Stored items:
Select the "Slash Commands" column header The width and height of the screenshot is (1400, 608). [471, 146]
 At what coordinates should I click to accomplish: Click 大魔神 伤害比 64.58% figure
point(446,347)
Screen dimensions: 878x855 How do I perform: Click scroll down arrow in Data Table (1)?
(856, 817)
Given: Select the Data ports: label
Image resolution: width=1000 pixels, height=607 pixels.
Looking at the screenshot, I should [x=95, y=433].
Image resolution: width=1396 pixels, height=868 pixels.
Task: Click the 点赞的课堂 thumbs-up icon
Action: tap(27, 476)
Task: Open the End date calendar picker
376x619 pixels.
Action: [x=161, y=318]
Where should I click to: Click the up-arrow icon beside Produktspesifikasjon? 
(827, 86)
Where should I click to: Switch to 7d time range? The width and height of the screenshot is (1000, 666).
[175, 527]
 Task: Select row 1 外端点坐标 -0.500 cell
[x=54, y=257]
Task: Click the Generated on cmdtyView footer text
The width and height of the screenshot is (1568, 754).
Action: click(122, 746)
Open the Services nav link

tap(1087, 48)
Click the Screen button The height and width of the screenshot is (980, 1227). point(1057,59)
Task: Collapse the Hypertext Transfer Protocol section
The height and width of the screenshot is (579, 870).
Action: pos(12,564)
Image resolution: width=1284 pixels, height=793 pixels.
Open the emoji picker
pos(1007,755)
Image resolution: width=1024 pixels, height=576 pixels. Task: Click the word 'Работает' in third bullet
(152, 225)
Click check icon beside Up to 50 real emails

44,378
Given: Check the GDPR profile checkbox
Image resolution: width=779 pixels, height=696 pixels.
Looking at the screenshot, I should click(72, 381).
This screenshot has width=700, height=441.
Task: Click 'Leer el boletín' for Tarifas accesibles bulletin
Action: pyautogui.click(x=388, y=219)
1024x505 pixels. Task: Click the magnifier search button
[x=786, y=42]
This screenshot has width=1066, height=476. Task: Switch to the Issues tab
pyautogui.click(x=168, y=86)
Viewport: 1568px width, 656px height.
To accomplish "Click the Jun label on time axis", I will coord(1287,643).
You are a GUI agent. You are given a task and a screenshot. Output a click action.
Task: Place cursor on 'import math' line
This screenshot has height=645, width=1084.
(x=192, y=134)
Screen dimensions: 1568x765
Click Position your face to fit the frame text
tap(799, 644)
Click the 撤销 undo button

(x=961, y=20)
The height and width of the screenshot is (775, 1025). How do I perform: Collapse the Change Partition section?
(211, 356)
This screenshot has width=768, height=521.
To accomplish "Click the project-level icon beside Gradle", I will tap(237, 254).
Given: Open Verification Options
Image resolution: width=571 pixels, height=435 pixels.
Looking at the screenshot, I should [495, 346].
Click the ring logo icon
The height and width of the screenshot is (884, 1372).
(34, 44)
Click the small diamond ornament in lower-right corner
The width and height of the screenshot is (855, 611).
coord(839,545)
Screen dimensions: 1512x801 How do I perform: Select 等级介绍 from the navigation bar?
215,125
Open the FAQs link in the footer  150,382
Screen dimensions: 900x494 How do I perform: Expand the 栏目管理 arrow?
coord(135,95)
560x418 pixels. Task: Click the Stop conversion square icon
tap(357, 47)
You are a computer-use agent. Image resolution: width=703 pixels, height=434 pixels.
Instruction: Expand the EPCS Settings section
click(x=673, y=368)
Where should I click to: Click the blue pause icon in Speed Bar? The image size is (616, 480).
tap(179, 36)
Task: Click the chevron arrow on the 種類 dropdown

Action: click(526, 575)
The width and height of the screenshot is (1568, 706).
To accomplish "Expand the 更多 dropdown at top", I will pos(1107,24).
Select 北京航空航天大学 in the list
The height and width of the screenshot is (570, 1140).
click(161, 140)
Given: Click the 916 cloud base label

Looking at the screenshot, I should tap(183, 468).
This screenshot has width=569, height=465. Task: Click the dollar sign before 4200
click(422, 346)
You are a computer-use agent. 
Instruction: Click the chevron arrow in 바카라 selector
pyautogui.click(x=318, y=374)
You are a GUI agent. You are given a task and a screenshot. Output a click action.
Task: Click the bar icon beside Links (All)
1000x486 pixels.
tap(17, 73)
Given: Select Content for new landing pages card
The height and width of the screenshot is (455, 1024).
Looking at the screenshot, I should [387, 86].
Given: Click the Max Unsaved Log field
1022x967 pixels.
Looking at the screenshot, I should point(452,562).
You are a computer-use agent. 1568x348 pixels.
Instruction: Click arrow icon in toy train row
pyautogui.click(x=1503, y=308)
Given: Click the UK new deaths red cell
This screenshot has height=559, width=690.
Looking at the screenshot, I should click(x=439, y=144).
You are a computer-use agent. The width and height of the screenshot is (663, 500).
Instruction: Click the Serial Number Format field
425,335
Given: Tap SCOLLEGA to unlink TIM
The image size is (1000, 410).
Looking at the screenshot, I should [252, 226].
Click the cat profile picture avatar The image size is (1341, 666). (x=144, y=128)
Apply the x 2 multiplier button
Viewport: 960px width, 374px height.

• [WHAT TO DO]: Give back exactly the lines above starting at the line where "This screenshot has height=645, width=1084." appears and ending at the line where "This screenshot has width=768, height=521." appears, both included, with no other lines.

• [TASK OUTPUT]:
This screenshot has height=645, width=1084.
(x=192, y=134)
Screen dimensions: 1568x765
Click Position your face to fit the frame text
tap(799, 644)
Click the 撤销 undo button

(x=961, y=20)
The height and width of the screenshot is (775, 1025). How do I perform: Collapse the Change Partition section?
(211, 356)
This screenshot has width=768, height=521.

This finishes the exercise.